En esta oleada de activismo, el consejero delegado es el gran protagonista y es quien suele atraer todos los focos. Es quien con sus compromisos y sus declaraciones fija las líneas de actuación de la compañía, quien se convierte en el emblema de aquello en lo que creen. Desde su posición, la idea acaba llegando al resto de los jugadores del equipo directivo. A eso se suma que los consumidores tienen ciertas expectativas sobre lo que los CEOs deben hacer. Un 60% de los consumidores quiere que los CEOs se sumen de forma voluntaria al cambio social y un 80% que participen en la conversación.
Pero las expectativas y la realidad pueden chocar de forma brutal y pueden tener consecuencias desastrosas, no solo para el CEO en cuestión sino también para la empresa que dirige. Es lo que apuntan en un análisis en Quartz, que señala que a pesar de todo el activismo de marca y el CEO comprometido pueden ser una bomba de relojería en términos de imagen de marca y de posicionamiento de la misma.
De entrada, está la cuestión de que las empresas tienen un ámbito de movimiento reducido, aunque los consumidores les pidan que vayan mucho más allá de lo que podrían ir. Los consumidores quieren que las compañías y sus consejeros delegados lideren el cambio en cuestiones de la agenda que muchas veces se les escapan de las manos y en las que no pueden hacer mucho más de lo que hacen, porque son cuestiones que quedan en manos de los poderes públicos. Esto hace que las expectativas de lo que los consumidores quieran y la realidad de lo que pueden hacer, como señala el análisis, choquen.
Y esto lleva al siguiente punto: en todo esto, las compañías corren el riesgo de ser simplemente el chivo expiatorio. Pueden ser el elemento en el que los ciudadanos descargan su frustración ante cuestiones mucho más amplias con las que no están conformes.

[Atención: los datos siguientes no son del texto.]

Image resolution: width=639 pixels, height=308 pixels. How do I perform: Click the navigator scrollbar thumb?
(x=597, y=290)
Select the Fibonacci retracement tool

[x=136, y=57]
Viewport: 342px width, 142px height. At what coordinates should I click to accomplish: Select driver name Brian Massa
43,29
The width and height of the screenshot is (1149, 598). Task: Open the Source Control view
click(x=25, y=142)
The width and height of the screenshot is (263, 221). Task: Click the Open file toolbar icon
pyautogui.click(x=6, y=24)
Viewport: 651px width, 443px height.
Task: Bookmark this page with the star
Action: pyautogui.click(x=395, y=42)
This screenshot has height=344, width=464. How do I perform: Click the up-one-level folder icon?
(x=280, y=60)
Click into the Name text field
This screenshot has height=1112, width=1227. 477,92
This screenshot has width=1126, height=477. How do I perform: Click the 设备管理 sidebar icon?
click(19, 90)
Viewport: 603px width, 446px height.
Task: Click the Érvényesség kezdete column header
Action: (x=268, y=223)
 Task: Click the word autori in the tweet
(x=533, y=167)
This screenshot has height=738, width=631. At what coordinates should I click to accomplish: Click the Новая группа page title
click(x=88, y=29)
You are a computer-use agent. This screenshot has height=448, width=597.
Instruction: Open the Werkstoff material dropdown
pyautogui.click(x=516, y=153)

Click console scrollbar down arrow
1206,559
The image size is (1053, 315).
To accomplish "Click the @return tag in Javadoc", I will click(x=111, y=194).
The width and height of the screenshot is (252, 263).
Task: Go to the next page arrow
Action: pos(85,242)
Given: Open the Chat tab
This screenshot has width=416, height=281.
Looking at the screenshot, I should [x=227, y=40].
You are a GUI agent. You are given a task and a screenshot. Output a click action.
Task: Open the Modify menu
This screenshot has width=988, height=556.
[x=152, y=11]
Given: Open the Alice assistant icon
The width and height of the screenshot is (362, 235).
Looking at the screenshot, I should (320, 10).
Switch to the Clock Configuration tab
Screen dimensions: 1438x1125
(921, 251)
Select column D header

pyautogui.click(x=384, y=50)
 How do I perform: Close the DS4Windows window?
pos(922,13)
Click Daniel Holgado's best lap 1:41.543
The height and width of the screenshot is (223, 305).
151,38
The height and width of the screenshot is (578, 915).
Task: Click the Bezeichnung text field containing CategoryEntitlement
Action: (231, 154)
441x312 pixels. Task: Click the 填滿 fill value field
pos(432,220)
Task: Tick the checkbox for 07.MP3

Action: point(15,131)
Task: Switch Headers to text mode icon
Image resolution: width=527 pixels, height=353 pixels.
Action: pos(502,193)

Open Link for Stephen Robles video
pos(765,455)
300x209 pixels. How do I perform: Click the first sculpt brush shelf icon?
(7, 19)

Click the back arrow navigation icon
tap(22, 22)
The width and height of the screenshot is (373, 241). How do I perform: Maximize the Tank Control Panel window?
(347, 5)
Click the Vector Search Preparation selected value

No son los únicos puntos problemáticos que ve el análisis. La otra gran cuestión en términos de activismo está en lo que se dice y en la relación que tiene con lo que se hace. Los directivos pueden prometer mucho y pueden comprometerse a muchas cosas, pero ¿pueden hacer realmente todo lo que están jurando que van a hacer? La cuestión está en que hacer promesas y sumarse a ideas es mucho más fácil que realmente cumplir todo lo prometido.
Y, finalmente, (y desde un punto de vista brutalmente sincero) el análisis trae al debate un nuevo punto. El compromiso puede tener un impacto complicado en la imagen pública de la empresa porque puede hacer que sea más vulnerable en términos de imagen. Los consumidores serán mucho más duros a la hora de hacer un escrutinio de lo que hacen y mucho más críticos con sus puntos débiles cuando estos chocan con su activismo.